Taking the accolade for the biggest volume month this year though was March (like it did in 2021), with the backlog caused by Russia's invasion of Ukraine unclogging as a host of borrowers tapped the single currency and made the most of what was a relatively solid backdrop and healthy investor appetite for paper.

March's total for the corporate asset class finished at EUR43.85bn, to rank it as the third biggest March on record for the sector, with only 2016 (EUR50.38bn) and 2020 (EUR49.1bn) seeing more paper.

That was propelled by the w/e 25-March where sixteen corporates printed a total of 34 separate tranches worth a combined EUR24.05bn to make it the third largest volume week for the asset class ever, having only been beaten by the w/e 15-May-2020 (EUR26.55bn) and w/e 3-Apr-2020 (EUR39.65bn).

With December being typically uneventful for the asset class, just one deal has crossed the tape in the form of ELO's EUR650m 6yr on the 1st of the month, resulting in the earliest close for euro corporate market since 2018.

2022 Supply by Month

NICs rise on the whole, demand remains strong

The aforementioned headwinds made for some less favourable conditions for issuers, with corporates forced to leave more on the table to ensure smooth execution.

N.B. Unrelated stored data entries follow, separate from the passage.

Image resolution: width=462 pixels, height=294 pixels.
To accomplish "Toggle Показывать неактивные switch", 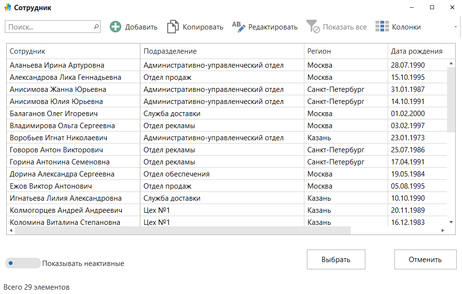I will click(22, 264).
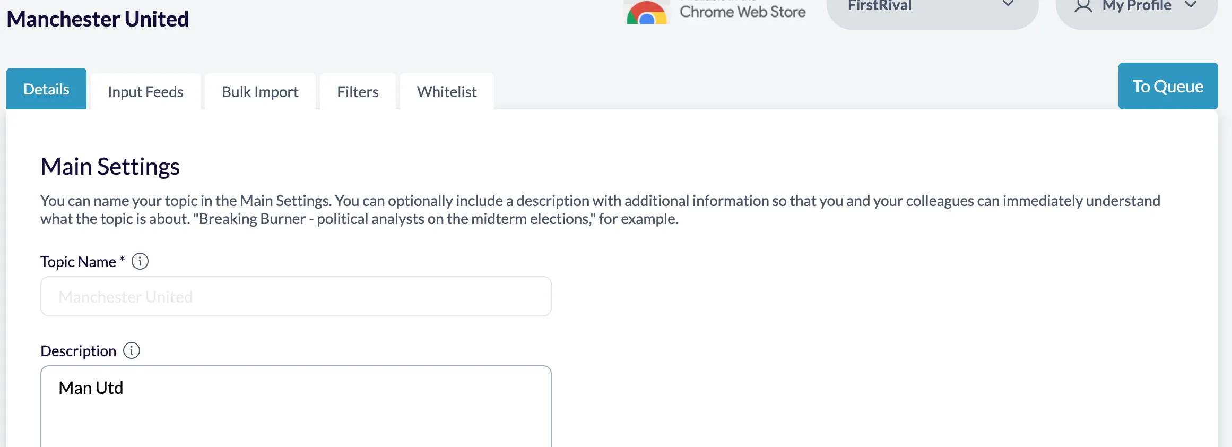Click the Description info icon
Image resolution: width=1232 pixels, height=447 pixels.
(132, 350)
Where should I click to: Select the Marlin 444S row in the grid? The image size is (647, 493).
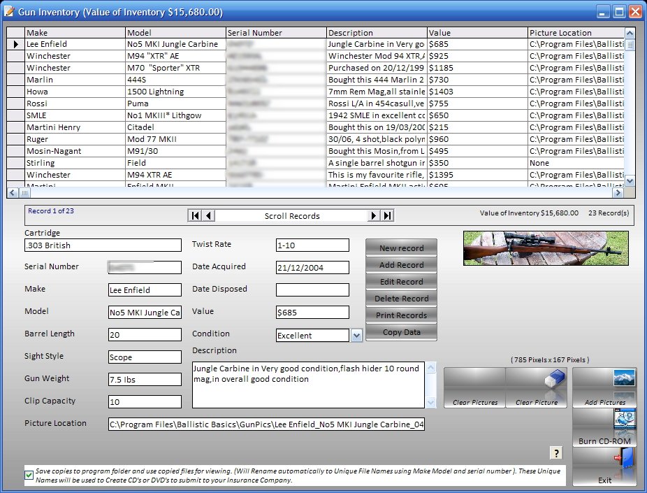pos(75,80)
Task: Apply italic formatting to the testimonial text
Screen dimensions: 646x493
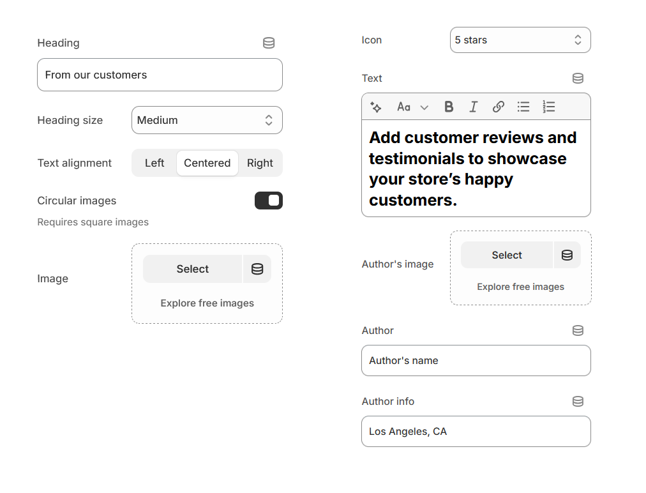Action: tap(473, 107)
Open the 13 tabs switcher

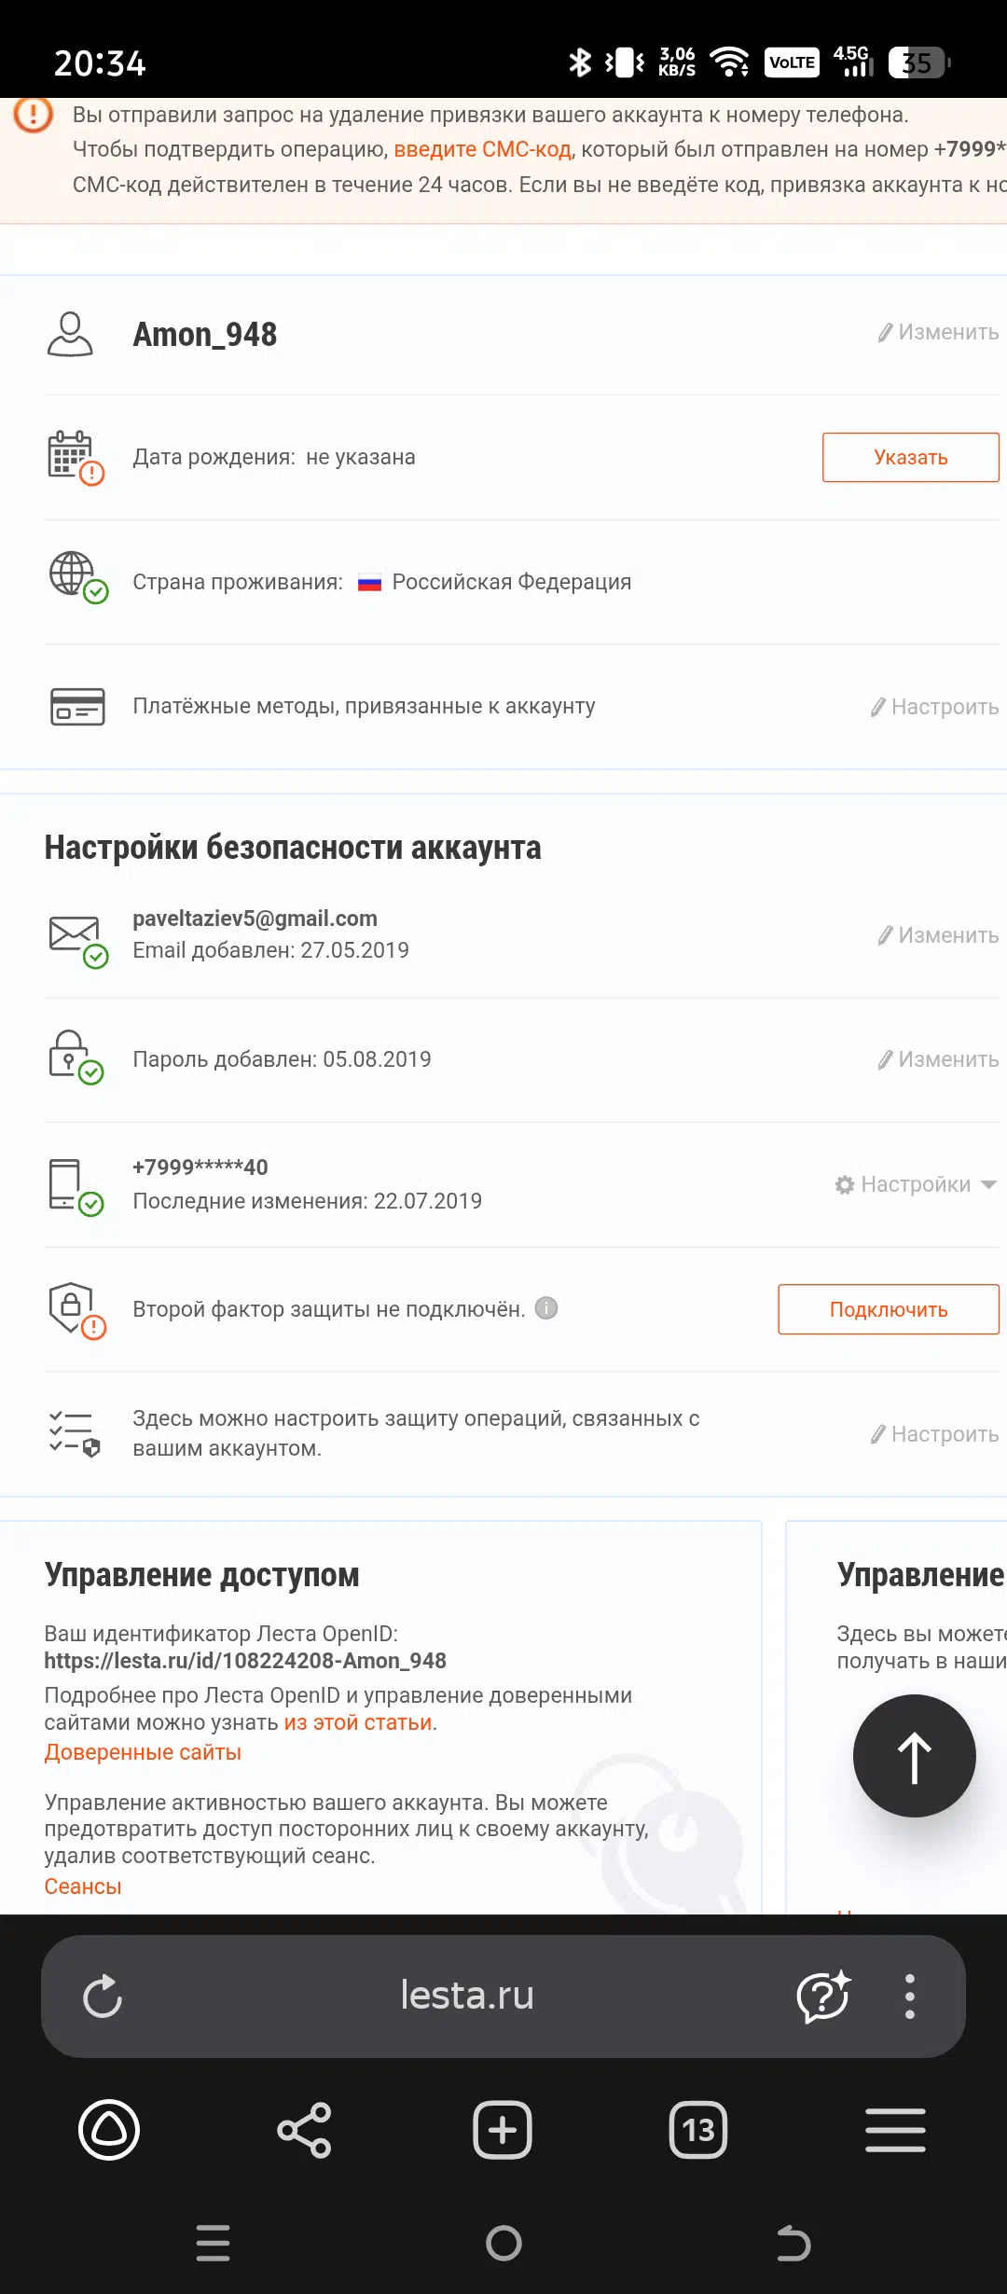pos(698,2131)
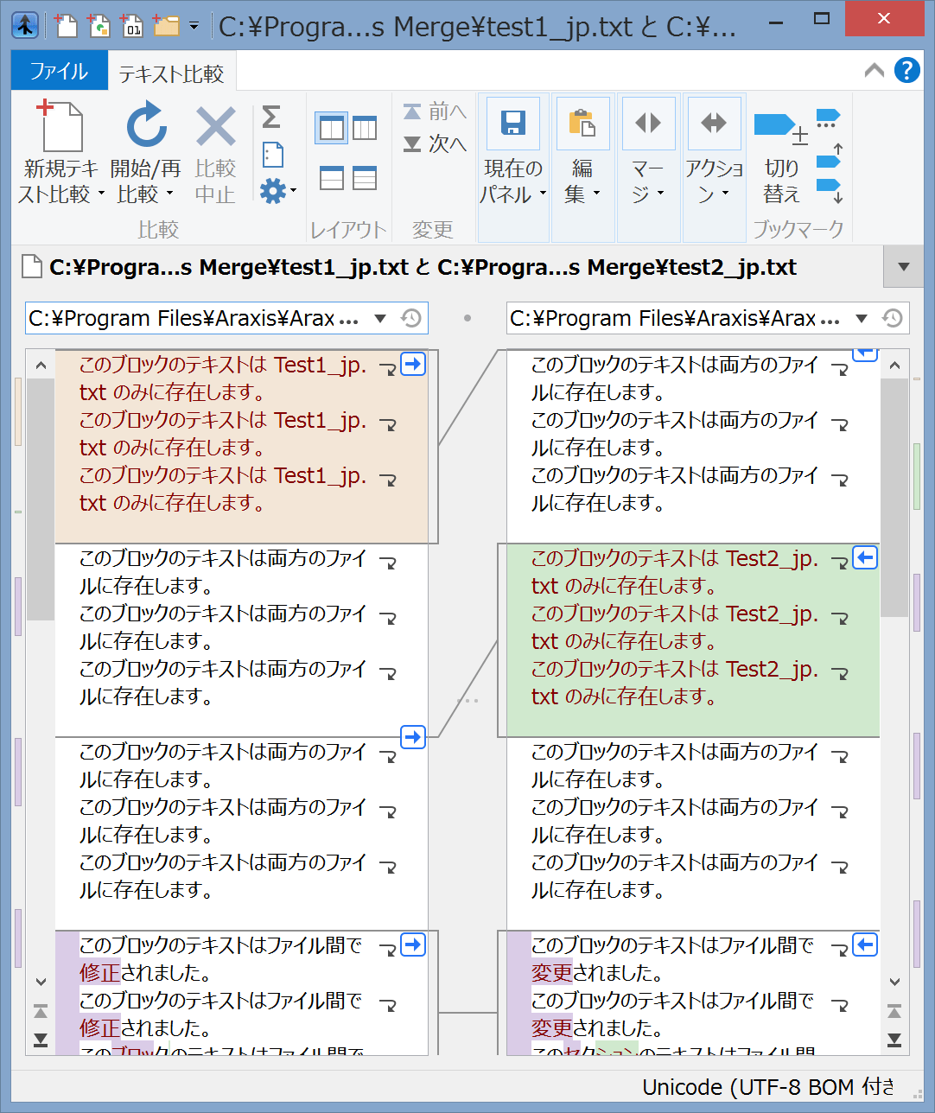Expand the right file path dropdown
The width and height of the screenshot is (935, 1113).
[x=862, y=319]
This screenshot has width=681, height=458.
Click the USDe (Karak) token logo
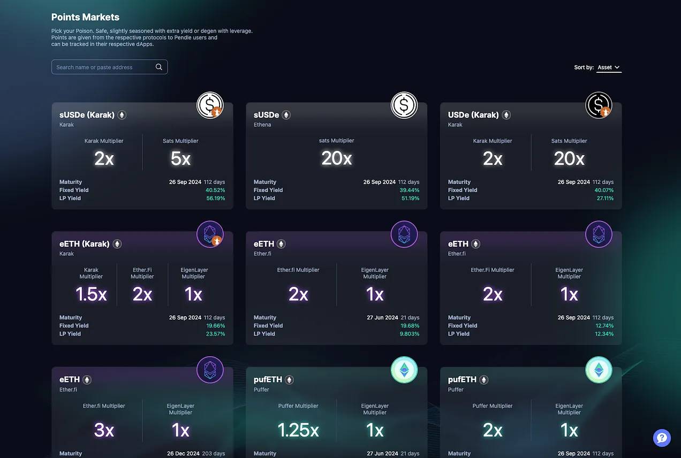coord(599,105)
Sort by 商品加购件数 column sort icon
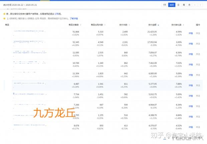Image resolution: width=207 pixels, height=144 pixels. 105,25
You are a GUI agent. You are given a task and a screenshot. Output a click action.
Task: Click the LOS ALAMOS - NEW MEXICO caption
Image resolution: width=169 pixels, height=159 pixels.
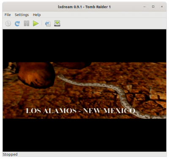coord(81,111)
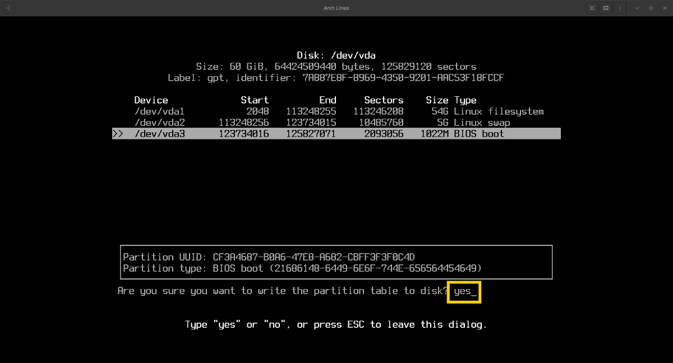Click the Start column header
This screenshot has height=363, width=673.
(x=255, y=100)
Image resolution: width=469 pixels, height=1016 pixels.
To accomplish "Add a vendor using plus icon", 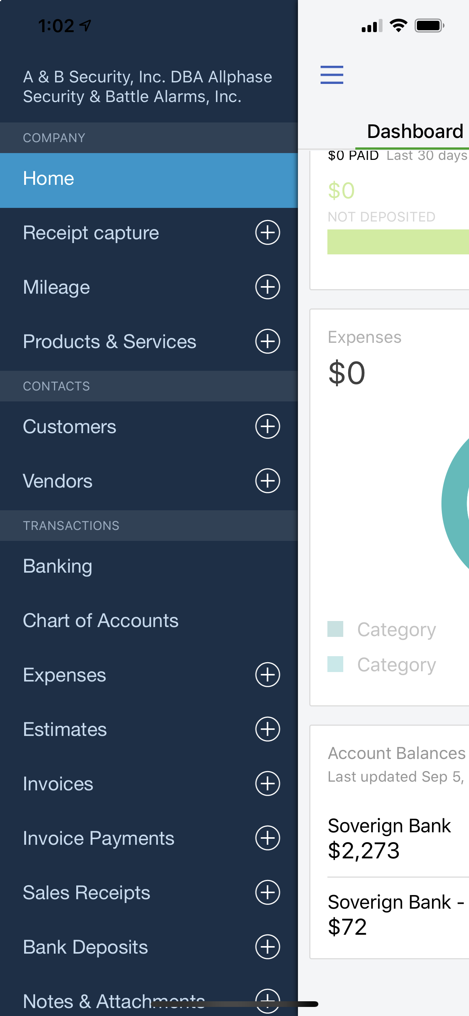I will (x=268, y=481).
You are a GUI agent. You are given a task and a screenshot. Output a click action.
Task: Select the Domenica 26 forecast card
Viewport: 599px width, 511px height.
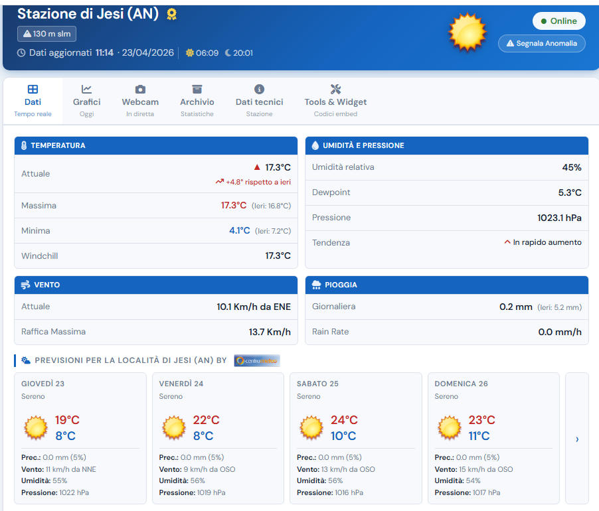pyautogui.click(x=493, y=438)
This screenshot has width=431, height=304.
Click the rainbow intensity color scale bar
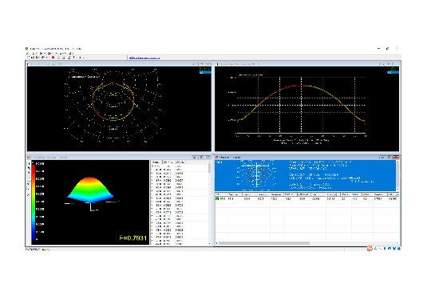34,202
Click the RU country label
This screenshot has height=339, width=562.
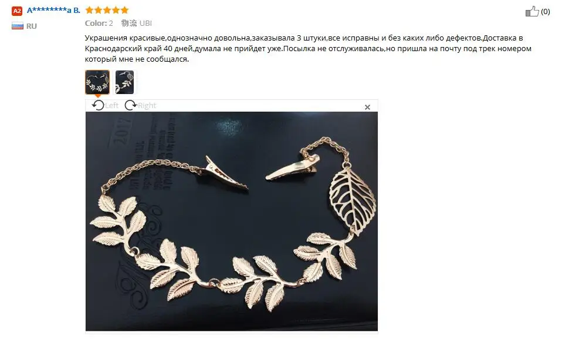coord(32,26)
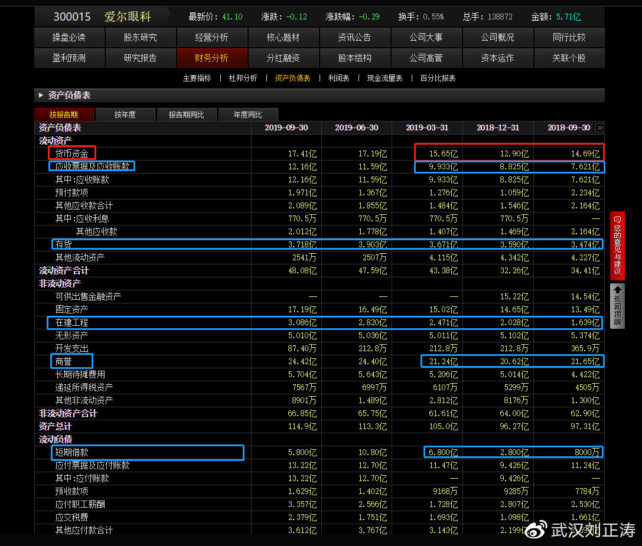
Task: Select the 利润表 sub-link
Action: click(338, 78)
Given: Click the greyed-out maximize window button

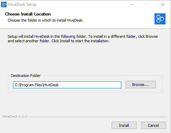Looking at the screenshot, I should pyautogui.click(x=147, y=4).
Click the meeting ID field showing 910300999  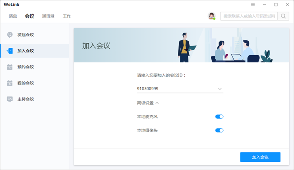(x=180, y=89)
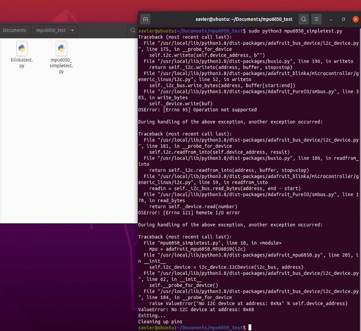Open a new terminal tab
The image size is (361, 331).
click(x=145, y=19)
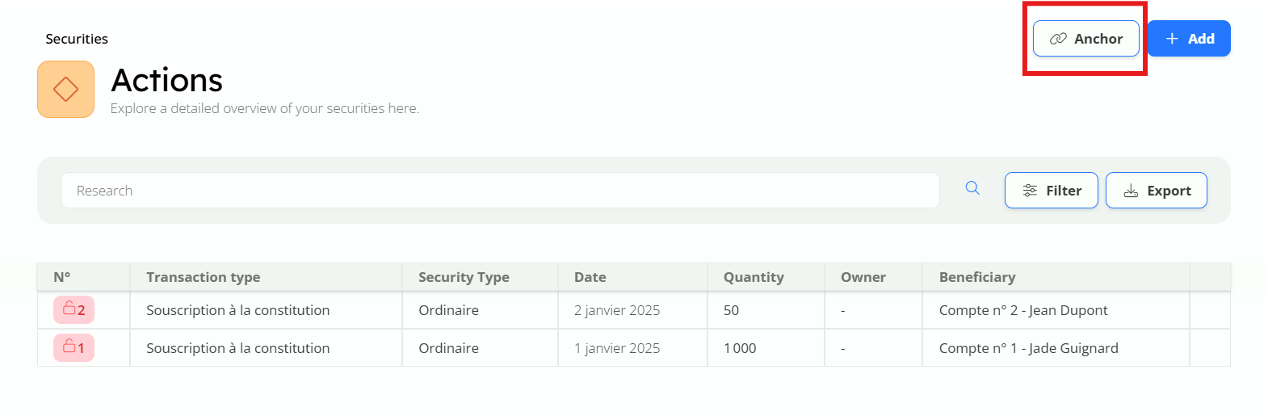This screenshot has width=1268, height=416.
Task: Open the Jean Dupont beneficiary row
Action: click(1022, 310)
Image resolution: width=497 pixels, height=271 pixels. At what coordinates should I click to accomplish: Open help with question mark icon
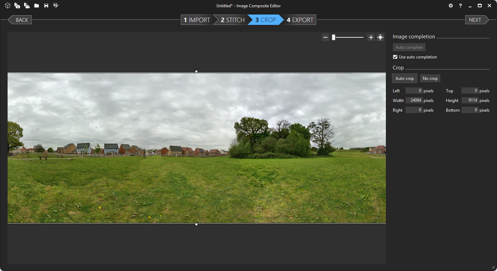(460, 6)
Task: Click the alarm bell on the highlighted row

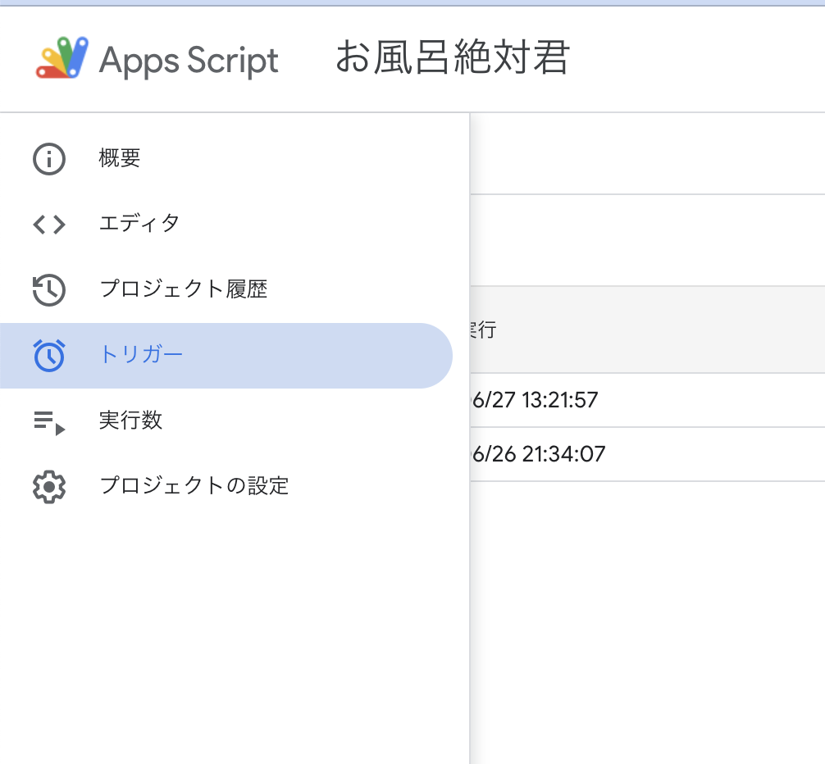Action: click(49, 355)
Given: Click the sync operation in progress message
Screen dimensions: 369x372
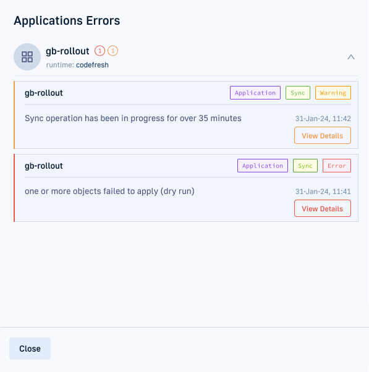Looking at the screenshot, I should (x=133, y=118).
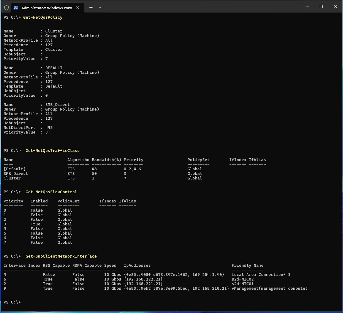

Of those that did cross the tape in 2022, the average NIC paid jumped up. Having been under 10bps for the previous three years, this year the average rose to 13.72bps with investors demanding more to play ball and issuers having to pay up to reopen the market after bouts of volatility.

Not all managed to execute though though with four IG corporate names forced to postpone euro trades during execution due to “market conditions" this year compared to zero in 2021 and just two in 2020. There was also another postponement from Ceske Drahy although that was due to a high-speed train collision on the day, whilst GE Healthcare decided not to go ahead with a single currency offering having secured funding needed for its spin-off in the dollar market.

The larger carrot dangled by issuers this year did help drive investor interest on the whole though, as did the relative paucity of supply and higher absolute spreads and yields on offer.

Having seen the average cover ratio come in at 3.03x in 2021, the average rose to 3.25x in 2022 but was still well below 2020's eye-catching 4.39x average and also the 3.57x in 2019.

In other yearly review pieces due later in the week we will look at which deals saw the largest cover ratios and smallest NICs, whilst also delving deeper into which countries dominated supply and will also look in detail at ESG/hybrid activity.